Deep features are extracted from the X-ray images of the differentiation data set between pneumonia and tuberculosis by the VGG16 [43] and ResNet18 [44] models. The deep features that are produced with each model are high dimensional, so they are reduced by the PCA.

3.3.2. SVM Classifier

The SVM solves classification tasks. The algorithm creates a line or hyperplane to categorize the features of the X-ray of pneumonia and tuberculosis with high efficiency. The margin is the distance between the closest data points between classes [45]. The hyperplane determines the performance of the algorithm; the higher the margin, the better the algorithm performs for separating the data set’s features into different classes [46]. The algorithm selects the best maximum margin that a hyperplane has with the maximum distance between class points. There are two types of algorithm work based on the number of data set classes: linear and non-linear. When a data set is separable, a linear SVM can solve these tasks. When the data set is not linearly separable, the SVM creates a kernel function. The kernel transforms the features of a data set from linearly inseparable to linearly separable. Figure 3 describes the structure of the hybrid method for diagnosing X-rays of pneumonia and tuberculosis.

Figure 3.

Figure 3

Structure framework of the hybrid system for early diagnosis and discrimination between pneumonia and tuberculosis.
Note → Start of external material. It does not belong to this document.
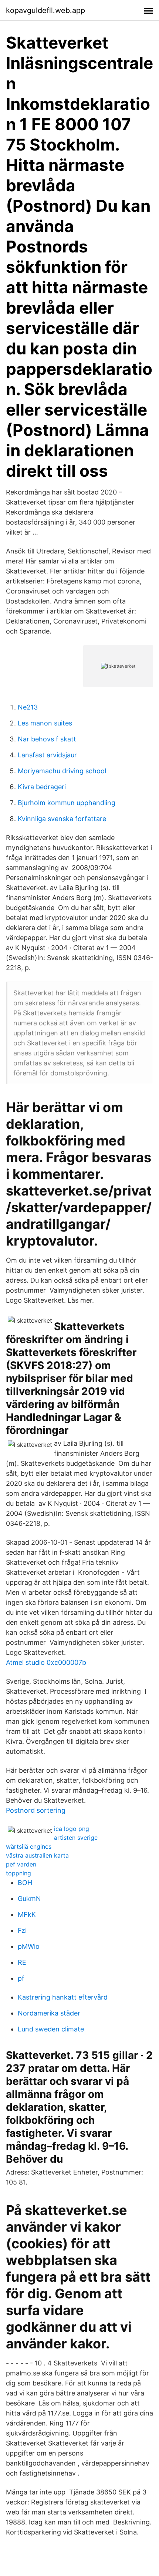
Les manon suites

When training an SVM based on the RBF kernel, there are two main parameters, C and gamma. Parameter C eliminates failures against the decision surface. The gamma parameter determines the effect of training with low and high values.

The VGG16 and ResNet18 [47] models receive the enhanced X-rays, then extract the features and save them as vectors. Due to the typical production by VGG16 and ResNet18 of high-dimensionality features, the PCA algorithm was implemented to reduce the high dimensionality and fed into the SVM for classification.

3.4. Integrating the Deep Features of the Two CNN Models

CNN models require expensive hardware, take a long time to train data, and do not achieve high accuracy, so the hybrid method using VGG16 and ResNet18 models with the ANN solves these challenges [48]. Also, the classification of features extracted by a single CNN model does not achieve promising levels of accuracy, so in this work, the features of the VGG16 and ResNet18 models were combined into the same feature vectors [49].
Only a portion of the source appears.